_Short exercise_
Reproduce word for word the lines below, starting with the line that contains "Focus the /verify" and ending after the line that contains "will [1387, 30].".

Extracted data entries
┄┄┄┄┄┄┄┄┄┄

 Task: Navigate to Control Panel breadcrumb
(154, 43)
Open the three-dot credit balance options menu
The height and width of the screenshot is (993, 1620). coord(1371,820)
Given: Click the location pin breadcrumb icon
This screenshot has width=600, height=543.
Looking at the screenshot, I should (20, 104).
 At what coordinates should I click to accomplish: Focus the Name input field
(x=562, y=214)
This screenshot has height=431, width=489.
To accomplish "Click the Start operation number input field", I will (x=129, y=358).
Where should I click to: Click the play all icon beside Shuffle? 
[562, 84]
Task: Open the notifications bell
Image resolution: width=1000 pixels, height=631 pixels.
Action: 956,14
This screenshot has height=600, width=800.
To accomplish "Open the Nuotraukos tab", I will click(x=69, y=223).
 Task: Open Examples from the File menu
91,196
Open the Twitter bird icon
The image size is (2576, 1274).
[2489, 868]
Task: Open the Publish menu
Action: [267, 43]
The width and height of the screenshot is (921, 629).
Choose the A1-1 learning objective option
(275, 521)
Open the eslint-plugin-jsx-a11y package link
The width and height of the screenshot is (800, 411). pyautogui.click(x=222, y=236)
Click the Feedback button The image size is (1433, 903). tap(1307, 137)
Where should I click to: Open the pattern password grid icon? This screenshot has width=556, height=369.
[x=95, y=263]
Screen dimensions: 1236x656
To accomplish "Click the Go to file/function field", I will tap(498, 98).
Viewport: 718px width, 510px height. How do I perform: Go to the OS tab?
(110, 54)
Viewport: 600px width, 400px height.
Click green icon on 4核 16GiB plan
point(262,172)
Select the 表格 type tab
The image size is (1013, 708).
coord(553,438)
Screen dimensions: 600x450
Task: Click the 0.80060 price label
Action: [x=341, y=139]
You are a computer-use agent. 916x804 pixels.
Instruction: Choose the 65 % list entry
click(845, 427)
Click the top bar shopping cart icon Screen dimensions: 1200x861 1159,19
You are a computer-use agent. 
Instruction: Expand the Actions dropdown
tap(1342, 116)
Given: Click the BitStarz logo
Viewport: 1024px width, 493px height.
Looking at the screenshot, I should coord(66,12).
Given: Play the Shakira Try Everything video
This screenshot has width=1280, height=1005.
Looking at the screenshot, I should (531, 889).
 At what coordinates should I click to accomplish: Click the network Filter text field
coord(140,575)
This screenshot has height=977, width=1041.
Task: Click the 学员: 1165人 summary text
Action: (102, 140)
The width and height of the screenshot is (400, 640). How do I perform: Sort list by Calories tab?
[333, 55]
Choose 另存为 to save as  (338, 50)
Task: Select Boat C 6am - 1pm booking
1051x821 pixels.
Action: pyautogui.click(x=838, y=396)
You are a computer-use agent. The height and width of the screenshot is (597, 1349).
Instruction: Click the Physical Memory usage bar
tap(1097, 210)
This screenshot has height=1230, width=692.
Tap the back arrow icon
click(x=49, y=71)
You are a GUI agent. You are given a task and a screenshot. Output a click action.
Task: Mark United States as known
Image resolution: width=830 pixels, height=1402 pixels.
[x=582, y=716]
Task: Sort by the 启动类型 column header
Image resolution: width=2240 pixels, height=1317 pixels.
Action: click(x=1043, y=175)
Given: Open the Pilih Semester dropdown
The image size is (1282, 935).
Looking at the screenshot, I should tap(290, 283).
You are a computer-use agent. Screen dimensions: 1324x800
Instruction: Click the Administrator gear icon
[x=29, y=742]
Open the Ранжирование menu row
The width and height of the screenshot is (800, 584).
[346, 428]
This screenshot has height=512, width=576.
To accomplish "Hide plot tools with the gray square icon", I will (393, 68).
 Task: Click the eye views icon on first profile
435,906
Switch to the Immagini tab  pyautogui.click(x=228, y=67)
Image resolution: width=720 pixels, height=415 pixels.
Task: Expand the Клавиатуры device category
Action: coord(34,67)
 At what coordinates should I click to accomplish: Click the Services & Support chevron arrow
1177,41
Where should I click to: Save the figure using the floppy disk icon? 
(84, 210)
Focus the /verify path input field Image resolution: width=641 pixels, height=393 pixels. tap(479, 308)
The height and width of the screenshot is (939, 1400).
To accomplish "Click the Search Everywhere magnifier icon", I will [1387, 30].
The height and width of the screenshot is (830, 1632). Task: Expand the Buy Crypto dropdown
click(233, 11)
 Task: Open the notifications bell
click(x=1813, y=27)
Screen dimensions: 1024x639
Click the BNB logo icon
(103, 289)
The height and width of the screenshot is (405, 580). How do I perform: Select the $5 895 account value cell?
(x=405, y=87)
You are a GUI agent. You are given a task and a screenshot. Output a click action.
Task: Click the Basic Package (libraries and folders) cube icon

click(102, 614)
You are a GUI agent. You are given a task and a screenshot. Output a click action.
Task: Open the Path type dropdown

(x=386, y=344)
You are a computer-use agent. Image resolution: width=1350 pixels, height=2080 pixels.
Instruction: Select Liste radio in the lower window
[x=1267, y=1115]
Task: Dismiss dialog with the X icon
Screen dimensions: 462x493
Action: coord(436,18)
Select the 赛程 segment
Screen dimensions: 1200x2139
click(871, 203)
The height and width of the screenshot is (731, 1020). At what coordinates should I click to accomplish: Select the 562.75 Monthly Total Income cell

┄┄┄┄┄┄┄┄┄┄

_Complete response_
Focus the /verify path input field Image resolution: width=641 pixels, height=393 pixels. tap(479, 308)
The height and width of the screenshot is (939, 1400).
To accomplish "Click the Search Everywhere magnifier icon", I will [1387, 30].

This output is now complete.